= PROBLEMA CURTO A =
No texto sobre a companhia AfroOyá, quantas pessoas a obra reuniu na temporada no Centro de Referência em Dança da cidade de São Paulo?
= PROBLEMA CURTO B =
Enumere as linguagens artísticas que, segundo o texto sobre a companhia AfroOyá, se entrelaçam em cena.
= PROBLEMA CURTO C =
Escreva a continuação do texto sobre a companhia de dança AfroOyá, começando após a última frase apresentada.

= TEXTO FORNECIDO =
+--
A potência do espetáculo também se revela na recepção do público. Em sua temporada no Centro de Referência em Dança da cidade de São Paulo, a obra bateu recorde de público, com mais de 300 pessoas em uma estrutura que não comportava tanta gente. Esse impacto direto com o público se deve, em parte, ao profundo enraizamento da companhia em territórios culturais da cidade. Professora em centros como o Centro Cultural Grajaú, Quilombolas de Luz e diversas unidades do Sesc, Tainara e sua companheira de direção, Priscila Borges, formam não apenas bailarinos, mas comunidades inteiras apaixonadas pela dança afro-brasileira.
Dança, teatro, música ao vivo e artes visuais se entrelaçam em cena, sem que um elemento sobreponha o outro. A percussão, comandada por Priscila Borges e Magnata, se harmoniza com a discotecagem afrofuturista de DJ DefBrks. Tudo isso veste o corpo de balé que reverencia, em cada gesto, a presença dos orixás, uma escolha estética e espiritual que também é um posicionamento político: “A dança afro-brasileira é fundamentada na dança dos orixás. Portanto, ela é, por essência, um combate ao racismo religioso”, defende Tainara.
A trajetória das coreógrafas é marcada pela inquietação com o modo como a arte negra é tratada nos bastidores e nos palcos. Ao fundar a AfroOyá, elas decidiram que não esperaria mais por convites que nunca chegavam. Transformaram a inquietude em criação e ofereceram aos bailarinos uma estrutura de valorização, protagonismo e autonomia.
O processo de criação da companhia nasce do cotidiano: dos terreiros, das festas populares, da observação atenta da comunidade. Para Tainara, a Bahia – onde passa três meses por ano – é o grande laboratório da dança afro. “Ali, a dança afro é traço cultural da identidade. Eu volto para me alimentar dessa fonte viva.”
+--
= MATERIAL FORNECIDO =

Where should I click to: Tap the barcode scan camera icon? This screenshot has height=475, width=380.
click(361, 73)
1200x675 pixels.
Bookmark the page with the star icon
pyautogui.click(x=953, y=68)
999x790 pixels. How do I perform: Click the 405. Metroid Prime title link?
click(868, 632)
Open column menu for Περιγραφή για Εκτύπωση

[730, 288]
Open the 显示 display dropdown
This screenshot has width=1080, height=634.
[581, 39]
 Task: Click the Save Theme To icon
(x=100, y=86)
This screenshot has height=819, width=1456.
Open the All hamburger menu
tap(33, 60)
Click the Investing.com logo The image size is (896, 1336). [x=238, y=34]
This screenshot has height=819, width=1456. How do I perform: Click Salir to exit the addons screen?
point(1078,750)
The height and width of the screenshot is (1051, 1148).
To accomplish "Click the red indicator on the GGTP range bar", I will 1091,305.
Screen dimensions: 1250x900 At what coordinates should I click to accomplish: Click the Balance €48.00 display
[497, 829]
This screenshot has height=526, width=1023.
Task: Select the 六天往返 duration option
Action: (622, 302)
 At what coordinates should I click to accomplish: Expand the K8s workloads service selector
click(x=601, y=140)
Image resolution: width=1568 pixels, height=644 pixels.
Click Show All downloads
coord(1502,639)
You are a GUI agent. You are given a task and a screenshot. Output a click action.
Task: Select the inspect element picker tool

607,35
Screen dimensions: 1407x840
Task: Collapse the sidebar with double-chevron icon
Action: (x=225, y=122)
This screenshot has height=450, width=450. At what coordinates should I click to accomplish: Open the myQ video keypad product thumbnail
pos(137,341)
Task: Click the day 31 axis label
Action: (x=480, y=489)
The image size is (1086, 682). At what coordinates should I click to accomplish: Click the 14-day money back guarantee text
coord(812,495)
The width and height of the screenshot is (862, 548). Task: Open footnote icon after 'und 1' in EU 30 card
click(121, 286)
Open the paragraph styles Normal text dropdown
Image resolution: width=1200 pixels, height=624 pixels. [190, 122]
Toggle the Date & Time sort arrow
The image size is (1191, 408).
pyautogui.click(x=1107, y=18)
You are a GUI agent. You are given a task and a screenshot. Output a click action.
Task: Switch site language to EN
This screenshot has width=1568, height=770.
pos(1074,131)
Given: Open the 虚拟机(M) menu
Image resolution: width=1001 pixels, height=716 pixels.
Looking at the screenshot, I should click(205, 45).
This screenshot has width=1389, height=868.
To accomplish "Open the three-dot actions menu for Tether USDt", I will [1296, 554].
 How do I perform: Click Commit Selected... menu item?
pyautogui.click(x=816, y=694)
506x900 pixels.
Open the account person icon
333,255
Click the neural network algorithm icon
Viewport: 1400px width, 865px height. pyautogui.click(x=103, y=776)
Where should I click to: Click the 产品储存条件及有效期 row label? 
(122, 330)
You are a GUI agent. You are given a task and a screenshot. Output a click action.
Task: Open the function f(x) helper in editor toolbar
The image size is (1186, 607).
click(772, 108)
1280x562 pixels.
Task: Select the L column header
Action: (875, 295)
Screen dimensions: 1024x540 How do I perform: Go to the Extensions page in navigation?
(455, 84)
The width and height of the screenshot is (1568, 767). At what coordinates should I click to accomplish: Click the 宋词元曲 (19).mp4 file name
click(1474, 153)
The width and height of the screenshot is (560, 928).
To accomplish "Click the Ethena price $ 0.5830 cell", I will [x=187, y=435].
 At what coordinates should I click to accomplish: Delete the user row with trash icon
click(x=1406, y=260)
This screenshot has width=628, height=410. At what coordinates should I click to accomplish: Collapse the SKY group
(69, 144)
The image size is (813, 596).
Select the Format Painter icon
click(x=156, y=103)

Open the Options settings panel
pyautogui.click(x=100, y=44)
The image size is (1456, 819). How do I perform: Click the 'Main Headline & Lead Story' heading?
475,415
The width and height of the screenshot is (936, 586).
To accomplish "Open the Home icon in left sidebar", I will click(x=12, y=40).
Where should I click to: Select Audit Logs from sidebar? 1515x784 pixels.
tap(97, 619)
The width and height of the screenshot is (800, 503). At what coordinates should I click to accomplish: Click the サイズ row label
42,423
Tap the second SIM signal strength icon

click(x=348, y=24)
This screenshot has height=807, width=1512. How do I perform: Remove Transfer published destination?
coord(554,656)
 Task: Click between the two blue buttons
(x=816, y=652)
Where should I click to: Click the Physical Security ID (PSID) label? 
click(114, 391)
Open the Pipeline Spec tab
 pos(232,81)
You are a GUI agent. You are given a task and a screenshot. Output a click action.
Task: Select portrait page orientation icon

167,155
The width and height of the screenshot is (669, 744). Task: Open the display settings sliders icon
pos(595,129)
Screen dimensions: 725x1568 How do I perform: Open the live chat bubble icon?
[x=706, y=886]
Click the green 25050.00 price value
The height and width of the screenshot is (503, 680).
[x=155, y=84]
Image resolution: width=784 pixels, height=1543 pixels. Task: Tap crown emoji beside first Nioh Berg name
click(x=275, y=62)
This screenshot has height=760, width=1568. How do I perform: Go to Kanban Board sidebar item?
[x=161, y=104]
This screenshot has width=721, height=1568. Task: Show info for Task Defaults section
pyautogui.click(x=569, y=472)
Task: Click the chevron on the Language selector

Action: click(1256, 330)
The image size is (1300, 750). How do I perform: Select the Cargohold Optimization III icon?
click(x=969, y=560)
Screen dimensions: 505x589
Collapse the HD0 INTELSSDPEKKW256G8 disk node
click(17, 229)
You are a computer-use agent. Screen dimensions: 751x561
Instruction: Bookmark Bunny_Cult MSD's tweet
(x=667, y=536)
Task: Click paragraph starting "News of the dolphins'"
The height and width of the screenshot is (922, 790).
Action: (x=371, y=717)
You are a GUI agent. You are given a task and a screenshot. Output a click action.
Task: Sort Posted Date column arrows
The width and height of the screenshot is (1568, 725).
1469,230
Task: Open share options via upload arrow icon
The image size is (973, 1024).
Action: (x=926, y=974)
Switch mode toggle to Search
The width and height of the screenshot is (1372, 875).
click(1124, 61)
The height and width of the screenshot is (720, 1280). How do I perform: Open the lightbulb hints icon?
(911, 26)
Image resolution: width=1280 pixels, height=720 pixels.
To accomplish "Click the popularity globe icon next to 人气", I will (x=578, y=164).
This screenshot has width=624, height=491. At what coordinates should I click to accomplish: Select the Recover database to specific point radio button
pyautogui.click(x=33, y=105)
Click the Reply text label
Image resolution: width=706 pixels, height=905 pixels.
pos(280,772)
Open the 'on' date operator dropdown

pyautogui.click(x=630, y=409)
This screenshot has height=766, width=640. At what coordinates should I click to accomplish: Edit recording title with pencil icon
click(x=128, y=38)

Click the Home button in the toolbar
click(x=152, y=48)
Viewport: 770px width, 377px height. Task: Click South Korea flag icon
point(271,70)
+--
= RESULTADO FINAL A =
Mais de 300 pessoas.

= RESULTADO FINAL B =
Dança, teatro, música ao vivo e artes visuais.

= RESULTADO FINAL C =
Apesar dos desafios que ainda enfrentam para manter e expandir seus projetos, as conquistas da AfroOyá já podem ser sentidas em São Paulo e Salvador. O avanço é fruto de uma luta coletiva, que inclui companhias e núcleos como o Núcleo AJEUM, o Coletivo Calcâneos e o Desterro Coletivo. “Queremos mais e podemos mais. A dança afro-brasileira constrói a identidade cultural desse país e merece ser tratada com a mesma dignidade que qualquer outra forma de arte”, afirma.
Depois da temporada no Sesc Santana, o objetivo é circular com AFRO-SAPIÊNCIA por outras regiões, incluindo Salvador, além de levar também o espetáculo Xirê de Rua, contemplado pelo fomento à dança. E vem coisa nova por aí: Tainara já planeja o próximo espetáculo. “A gente escreve, se inscreve nos editais da vida, reza pra ser aprovado e segue dançando. Porque dança afro é vida.”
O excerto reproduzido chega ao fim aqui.